We can also see this as what the transformation does to each axis of our basis:
it takes the vector $e_i$ to the $i$-th column vector of $M$.
In the basis $B$, the transformation $A'$ takes $e_1$ to
$\lambda_1 e_1$, so the first column of $A'$ is simply $\lambda_1 e_1$.
Best Answer
The identity matrix is symmetric, and is diagonalizable by any invertible matrix $P$ because $P^{1}IP=I$. So such a diagonalization is not necessarily unique.
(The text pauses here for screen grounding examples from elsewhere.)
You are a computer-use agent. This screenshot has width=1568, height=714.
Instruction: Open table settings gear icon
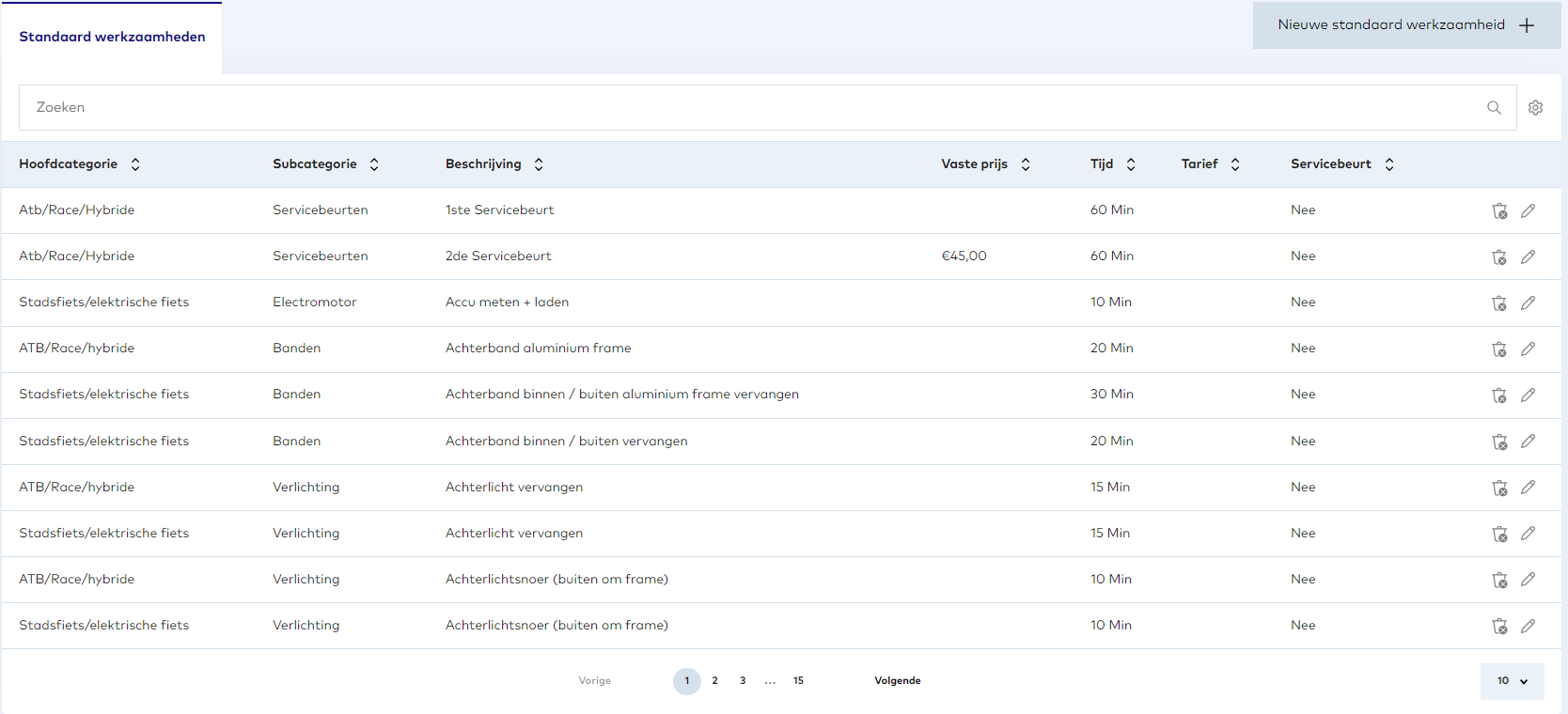(x=1536, y=108)
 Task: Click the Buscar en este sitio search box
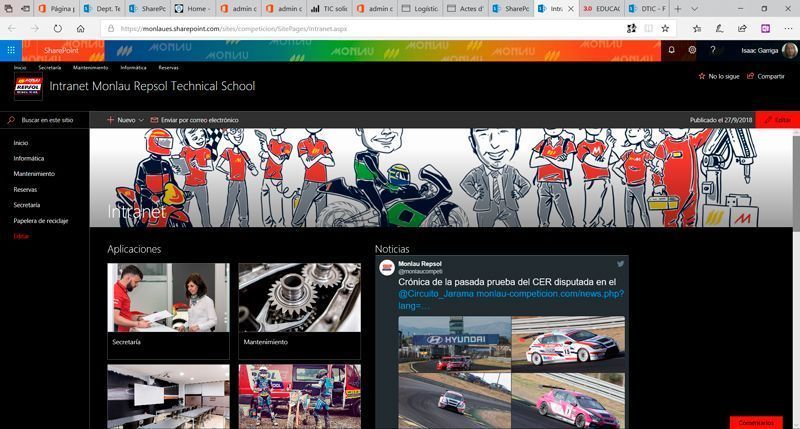[45, 120]
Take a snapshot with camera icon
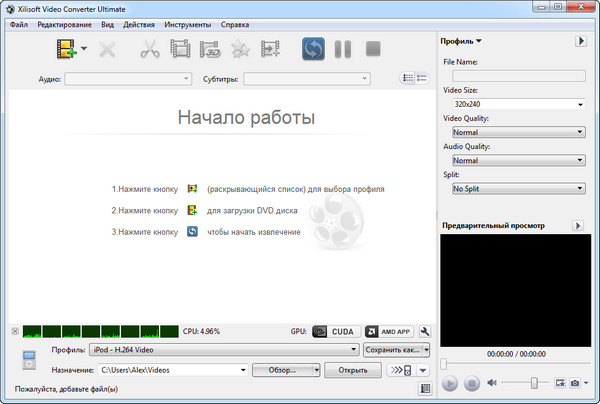Screen dimensions: 600x404 575,383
If $A$ is symmetric, then it has an orthonormal basis $\{ d_1,d_2,\cdots,d_n \}$ of column eigenvectors with corresponding eigenvalues $\{ \lambda_1,\lambda_2,\cdots,\lambda_n \}$. In matrix notation
$$ A\left[\begin{array}{cccc}| & | & | & | & | \\ d_1 & d_2 & d_3 & \cdots & d_4 \\ | & | & | & | & | \end{array}\right] \\ = \left[\begin{array}{cccc} | & | & | & | & | \\ \lambda_1 d_1 & \lambda_2 d_2 & \lambda_3 d_3 & \cdots & \lambda_n d_n \\ | & | & | & | & | \end{array}\right] \\ = \left[\begin{array}{ccccc}| & | & | & | & | & \\ d_1 & d_2 & d_3 & \cdots & d_n \\ | & | & | & \vdots & |\end{array}\right] \left[\begin{array}{ccccc} \lambda_1 & 0 & 0 & \cdots & 0 \\ 0 & \lambda_2 & 0 & \cdots & 0 \\ 0 & 0 & \lambda_3 & \cdots & 0 \\ \vdots & \vdots & \vdots & \ddots & \vdots \\ 0 & 0 & 0 & \cdots & \lambda_n \end{array}\right] $$ So $AU=UD$ or $A=UDU^{-1}$, where $D$ is diagonal. The matrix $U$ is orthogonal because the columns form an orthonormal basis, thereby forcing $U^{T}U=I$.
Conversely, if $A=UDU^{-1}$ where $D$ is diagonal and $U$ is an orthogonal matrix, then every column of $U$ is an eigenvector of $A$ because $AU=UD$.